The data simulated below uses the logistic link function on the first set of
regressors and the log link function on the second set of regressors.
```{r simulated-data, fig.height=5}
SEED <- 1234
set.seed(SEED)
eta <- c(1, -0.2)
gamma <- c(1.8, 0.4)
N <- 200
x <- rnorm(N, 2, 2)
z <- rnorm(N, 0, 2)
mu <- binomial(link = logit)$linkinv(eta[1] + eta[2]*x)
phi <- binomial(link = log)$linkinv(gamma[1] + gamma[2]*z)
y <- rbeta(N, mu * phi, (1 - mu) * phi)
dat <- data.frame(cbind(y, x, z))
hist(dat$y, col = "darkgrey", border = F, main = "Distribution of Outcome Variable", xlab = "y", breaks = 20, freq = F)
```
The model can be fit by calling `stan_betareg`, using the appropriate link functions.
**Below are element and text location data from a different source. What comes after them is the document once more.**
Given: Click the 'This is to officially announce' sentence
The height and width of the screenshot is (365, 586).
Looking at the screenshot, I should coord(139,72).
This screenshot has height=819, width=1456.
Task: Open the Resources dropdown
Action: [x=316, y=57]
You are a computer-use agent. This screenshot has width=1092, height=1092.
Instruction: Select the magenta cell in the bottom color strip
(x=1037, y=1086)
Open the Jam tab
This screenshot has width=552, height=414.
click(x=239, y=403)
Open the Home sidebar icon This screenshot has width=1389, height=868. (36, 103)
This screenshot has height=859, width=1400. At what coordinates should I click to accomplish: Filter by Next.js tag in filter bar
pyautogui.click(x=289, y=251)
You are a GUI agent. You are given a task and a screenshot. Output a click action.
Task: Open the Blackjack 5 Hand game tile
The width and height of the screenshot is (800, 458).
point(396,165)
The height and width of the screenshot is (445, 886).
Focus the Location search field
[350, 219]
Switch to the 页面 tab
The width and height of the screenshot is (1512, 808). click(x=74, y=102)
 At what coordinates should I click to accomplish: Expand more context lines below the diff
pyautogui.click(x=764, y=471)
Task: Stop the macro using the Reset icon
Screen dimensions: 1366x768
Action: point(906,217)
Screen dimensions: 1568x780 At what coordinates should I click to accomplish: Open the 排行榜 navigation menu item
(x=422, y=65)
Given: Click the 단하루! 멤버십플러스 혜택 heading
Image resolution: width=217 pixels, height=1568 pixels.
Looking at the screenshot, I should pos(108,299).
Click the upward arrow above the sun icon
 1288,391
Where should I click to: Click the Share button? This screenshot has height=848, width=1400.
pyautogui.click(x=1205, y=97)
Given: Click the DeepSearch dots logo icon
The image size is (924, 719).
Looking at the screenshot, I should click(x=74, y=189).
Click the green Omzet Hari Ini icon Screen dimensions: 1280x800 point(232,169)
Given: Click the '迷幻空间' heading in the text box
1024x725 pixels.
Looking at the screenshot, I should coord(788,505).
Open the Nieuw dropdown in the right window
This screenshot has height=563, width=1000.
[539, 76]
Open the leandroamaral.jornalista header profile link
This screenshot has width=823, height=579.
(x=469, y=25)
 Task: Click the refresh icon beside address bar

```{r simulated-fit, results = "hide"}
library(rstanarm)
fit1 <- stan_betareg(y ~ x | z, data = dat, link = "logit", link.phi = "log",
cores = 2, seed = 12345)
fit2 <- stan_betareg(y ~ -1 + x , data = dat, link = "logit", link.phi = "log",
cores = 2, seed = 12345)
round(coef(fit1), 2)
round(coef(fit2), 2)
```
``` {r simulated-fit-print, echo=FALSE}
round(coef(fit1), 2)
round(coef(fit2), 2)
```
For clarity we can use `prior_summary` to print the information about the prior
distributions used to fit the models. The priors used in `fit1` are provided below.
``` {r print-priors}
prior_summary(fit1)
```
The usual posterior analyses are available in **rstanarm**. The plots below
illustrate simulated values of the outcome variable. The incorrect model
noticeably fails to capture the top of the distribution consistently in
comparison to the true model.
```{r simulated-analysis, fig.height=5}
library(ggplot2)
library(bayesplot)
bayesplot_grid(
pp_check(fit1), pp_check(fit2),
xlim = c(0,1),
ylim = c(0,4),
titles = c("True Model: y ~ x | z", "False Model: y ~ x - 1"),
grid_args = list(ncol = 2)
)
```
We can also compare models by evaluating the expected log pointwise predictive
density (`elpd`), which can be calculated using the `loo` method, which provides
an interface for __rstanarm__ models to the functionality in the __loo__
package.
``` {r simulated-loo}
loo1 <- loo(fit1)
loo2 <- loo(fit2)
loo_compare(loo1, loo2)
```
The difference in `elpd` is negative indicating that the expected predictive
accuracy for the first model is higher.
# An Example Using Gasoline Data
In some applied contexts it may be necessary to work with an outcome variable
that is a proportion. If the proportion is bound on the open unit interval then
beta regression can be considered a reasonable estimation method. The `betareg`
package provides a dataset on the proportion of crude oil converted to gasoline
after distillation and fractionation. This variable is defined as yield. Below
`stan_betareg` is used to model yield as a function of temperature, pressure,
and the batch of conditions.
```{r, gas-fit, results="hide"}
library(rstanarm)
data("GasolineYield", package = "betareg")
gas_fit1 <- stan_betareg(yield ~ temp + batch, data = GasolineYield, link = "logit",
seed = 12345)
gas_fit2 <- stan_betareg(yield ~ temp + batch | pressure,
data = GasolineYield, link = "logit",
seed = 12345)
round(coef(gas_fit1), 2)
round(coef(gas_fit2), 2)
```
``` {r, gas-print, echo=FALSE}
round(coef(gas_fit1), 2)
round(coef(gas_fit2), 2)
```
The plots below illustrate simulated values of gasoline yield. While the first
model accounts for variation in batch conditions its predictions looks somewhat
uniform rather than resembling the peaked and right-skewed behavior of the true data.
The second model does a somewhat better job at capturing the shape of the
distribution, however its location is off as it is centered around 0.50 rather
than 0.20.
```{r gas-analysis, fig.height=5}
library(ggplot2)
bayesplot_grid(
pp_check(gas_fit1), pp_check(gas_fit2),
xlim = c(0,1),
ylim = c(0,5),
titles = c("gas_fit1", "gas_fit2"),
grid_args = list(ncol = 2)
)
```
``` {r, gas-loo}
gas_loo1 <- loo(gas_fit1)
gas_loo2 <- loo(gas_fit2)
loo_compare(gas_loo1, gas_loo2)
```
Evaluating the expected log predictive distribution using `loo`
reveals that the second of the two models is preferred.
# References
Ferrari, SLP and Cribari-Neto, F (2004) "Beta Regression for Modeling Rates
and Proportions". _Journal of Applied Statistics._ Vol. 31, No. 07, p799-815.